A hands-on interactive workshop on DNA methylation-based biomarkers of aging
DNA methylation (DNAm)-based epigenetic clocks are machine-learning (ML)-trained predictors of biological age that have emerged as widely adopted biomarkers in aging research, population health, and clinical epidemiology. Despite their increased application, the analytical workflows and computational foundations underlying them remain largely inaccessible and inconsistently applied across the broader bioinformatics and computational biology community. This half-day, hands-on tutorial addresses that gap, providing researchers at any career stage with an integrated framework for epigenetic clock investigations, from biological foundations through clock computation, health outcome association analyses, and population-level application across ancestrally diverse cohorts. All hands-on exercises use open-source R/Bioconductor tools and require no prior epigenetics expertise. By the end, participants will be equipped to incorporate DNAm-derived biological aging metrics into their research pipelines, with analytical skills broadly transferable across omics disciplines.

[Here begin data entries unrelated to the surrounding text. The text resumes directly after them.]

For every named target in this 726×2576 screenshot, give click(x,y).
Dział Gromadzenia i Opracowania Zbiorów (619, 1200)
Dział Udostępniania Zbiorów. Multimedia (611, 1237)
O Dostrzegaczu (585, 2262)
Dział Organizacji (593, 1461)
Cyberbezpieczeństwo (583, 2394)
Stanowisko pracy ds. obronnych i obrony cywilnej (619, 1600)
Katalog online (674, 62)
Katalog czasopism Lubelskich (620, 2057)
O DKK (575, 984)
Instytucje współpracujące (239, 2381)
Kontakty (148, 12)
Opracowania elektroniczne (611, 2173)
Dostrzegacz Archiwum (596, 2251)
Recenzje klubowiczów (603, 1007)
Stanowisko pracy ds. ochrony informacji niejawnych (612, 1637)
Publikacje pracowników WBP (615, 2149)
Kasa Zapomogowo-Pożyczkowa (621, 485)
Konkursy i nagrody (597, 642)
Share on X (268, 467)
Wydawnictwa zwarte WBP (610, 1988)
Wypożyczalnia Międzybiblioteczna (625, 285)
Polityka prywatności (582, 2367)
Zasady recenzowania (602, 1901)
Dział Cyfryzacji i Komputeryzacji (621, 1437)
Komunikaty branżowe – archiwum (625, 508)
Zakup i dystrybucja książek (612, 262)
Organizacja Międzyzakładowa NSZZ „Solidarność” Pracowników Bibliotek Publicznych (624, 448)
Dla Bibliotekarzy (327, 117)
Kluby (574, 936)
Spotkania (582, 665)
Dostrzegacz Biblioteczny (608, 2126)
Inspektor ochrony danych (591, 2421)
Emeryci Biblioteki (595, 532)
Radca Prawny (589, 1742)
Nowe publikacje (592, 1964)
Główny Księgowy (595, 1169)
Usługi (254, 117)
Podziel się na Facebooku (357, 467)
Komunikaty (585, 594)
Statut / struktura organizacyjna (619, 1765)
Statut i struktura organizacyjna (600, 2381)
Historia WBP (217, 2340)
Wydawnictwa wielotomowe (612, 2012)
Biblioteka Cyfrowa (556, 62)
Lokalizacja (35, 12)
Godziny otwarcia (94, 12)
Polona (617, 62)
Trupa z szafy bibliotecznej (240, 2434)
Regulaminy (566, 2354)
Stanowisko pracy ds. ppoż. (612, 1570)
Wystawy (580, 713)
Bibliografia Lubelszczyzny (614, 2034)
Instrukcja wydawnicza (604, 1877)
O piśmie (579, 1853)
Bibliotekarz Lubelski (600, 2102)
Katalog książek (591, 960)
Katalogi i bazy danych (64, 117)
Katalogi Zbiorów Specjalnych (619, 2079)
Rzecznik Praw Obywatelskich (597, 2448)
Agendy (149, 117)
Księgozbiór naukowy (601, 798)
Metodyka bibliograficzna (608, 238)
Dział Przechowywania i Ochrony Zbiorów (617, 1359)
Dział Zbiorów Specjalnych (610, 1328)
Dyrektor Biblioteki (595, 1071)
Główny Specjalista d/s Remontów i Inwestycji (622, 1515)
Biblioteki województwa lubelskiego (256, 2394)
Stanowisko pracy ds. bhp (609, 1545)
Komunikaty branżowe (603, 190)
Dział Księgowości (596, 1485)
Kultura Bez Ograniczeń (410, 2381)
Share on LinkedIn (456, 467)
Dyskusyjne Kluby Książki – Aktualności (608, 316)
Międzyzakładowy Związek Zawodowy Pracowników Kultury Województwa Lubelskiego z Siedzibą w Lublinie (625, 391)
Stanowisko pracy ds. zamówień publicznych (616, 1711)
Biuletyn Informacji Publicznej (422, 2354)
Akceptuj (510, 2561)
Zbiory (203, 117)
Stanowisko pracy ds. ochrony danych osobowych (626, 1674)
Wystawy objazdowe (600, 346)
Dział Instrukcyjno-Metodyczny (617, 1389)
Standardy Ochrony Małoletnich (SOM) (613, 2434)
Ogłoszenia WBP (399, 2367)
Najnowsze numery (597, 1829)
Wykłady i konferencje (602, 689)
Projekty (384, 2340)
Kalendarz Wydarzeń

By the end of this tutorial, participants will be able to:
- Navigate the generational arc of epigenetic clock development and apply this understanding to make principled choices among available tools.
- Execute the full analytical pipeline for epigenetic age computation, from DNAm beta value input through clock implementation to the calculation and visualization of epigenetic age difference and acceleration.
- Conduct and interpret association analyses by linking DNAm-derived biological aging metrics to health-relevant outcomes.
- Critically evaluate clock performance across ancestrally diverse populations.
- Engage critically with the ethical and translational frontier of the field.